• Selected text:

Re: grouping array

pkilambi@gmail.com wrote:
> hi if I have an array
>
> say x = [[2,2,0,0,1,1],
> [1,1,0,0,1,1],
> [1,1,0,0,1,1]]
> I basically want to group regions that are non zero like I want to get
> the coordinates of non zero regions..as (x1,y1,x2,y2)
> [(0,0,2,1),(0,4,2,5)] which show the top left(x1,y1) and bottom
> right(x2,y2) corners of each group.hope i am clear.
>
> Thanks
>
How about this:

def getregions(grid):
     """Yield lists of adjancent points, not necessarily rectangular"""
     adj = [(-1,0),(+1,0),(0,-1),(0,+1)] # horizontal and vertical adjacencies
                                         # could add diagonals

     points = set((y,x) for y, row in enumerate(grid)
                            for x, cell in enumerate(row)
                                if cell)

     while points: # set of (y,x) non-zero points
         region = [points.pop()] # start a new region with any remaining point
         ptr = 0
         while ptr < len(region):
             y, x = region[ptr]
             adjpoints = set((y + j, x + i) for j, i in adj)

• Items:

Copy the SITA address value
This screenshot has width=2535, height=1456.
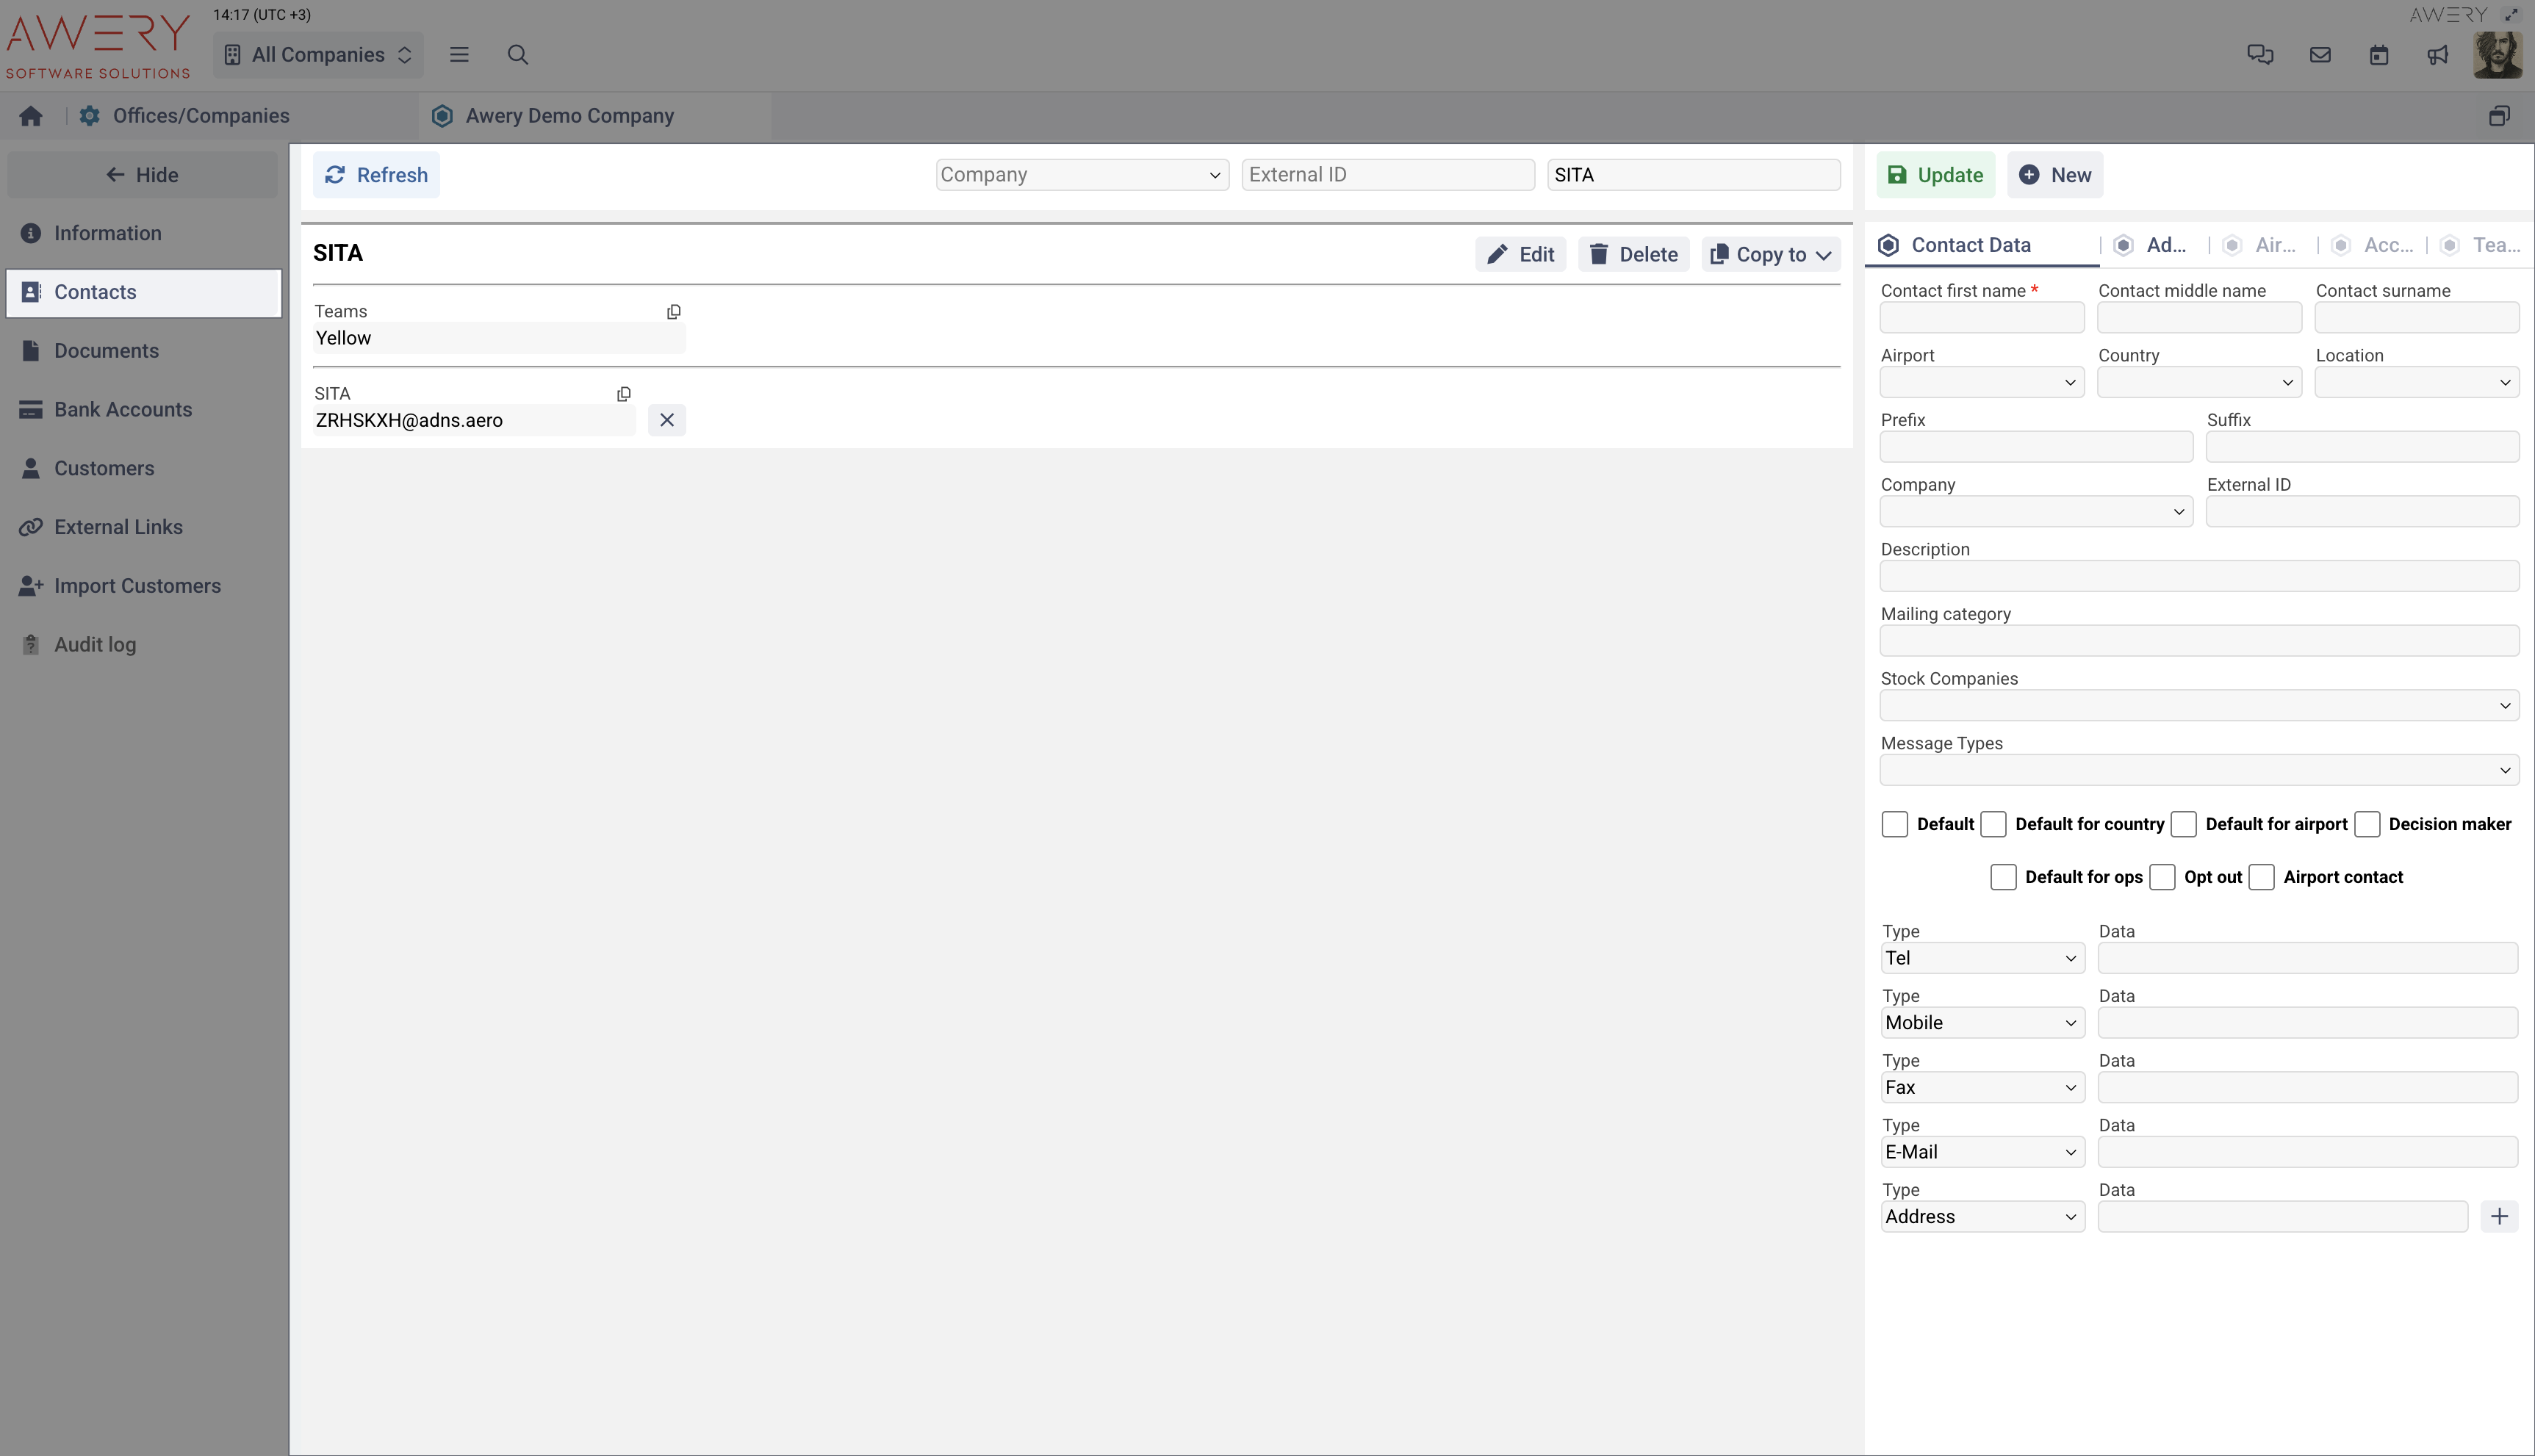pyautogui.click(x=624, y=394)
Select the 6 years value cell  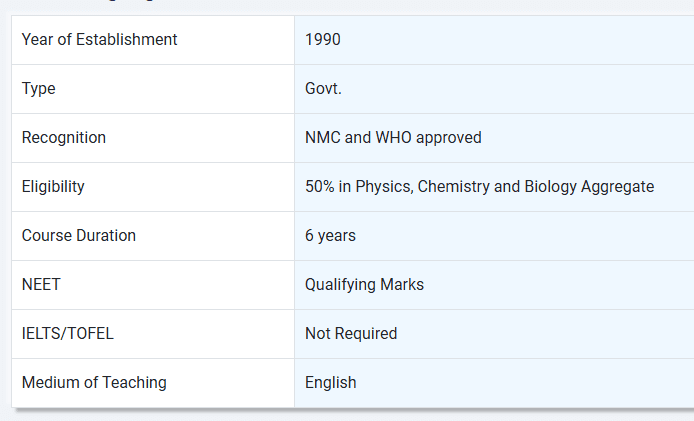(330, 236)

...

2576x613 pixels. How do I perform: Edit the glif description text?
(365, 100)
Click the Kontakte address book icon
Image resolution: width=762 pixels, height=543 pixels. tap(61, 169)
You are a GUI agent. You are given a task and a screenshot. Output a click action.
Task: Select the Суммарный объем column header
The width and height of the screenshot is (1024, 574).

• Problem to solve: Please write out, word for word, the stretch of the grouping array thread from "while points: #" through "j, i in adj)".

• Result below:
while points: # set of (y,x) non-zero points
         region = [points.pop()] # start a new region with any remaining point
         ptr = 0
         while ptr < len(region):
             y, x = region[ptr]
             adjpoints = set((y + j, x + i) for j, i in adj)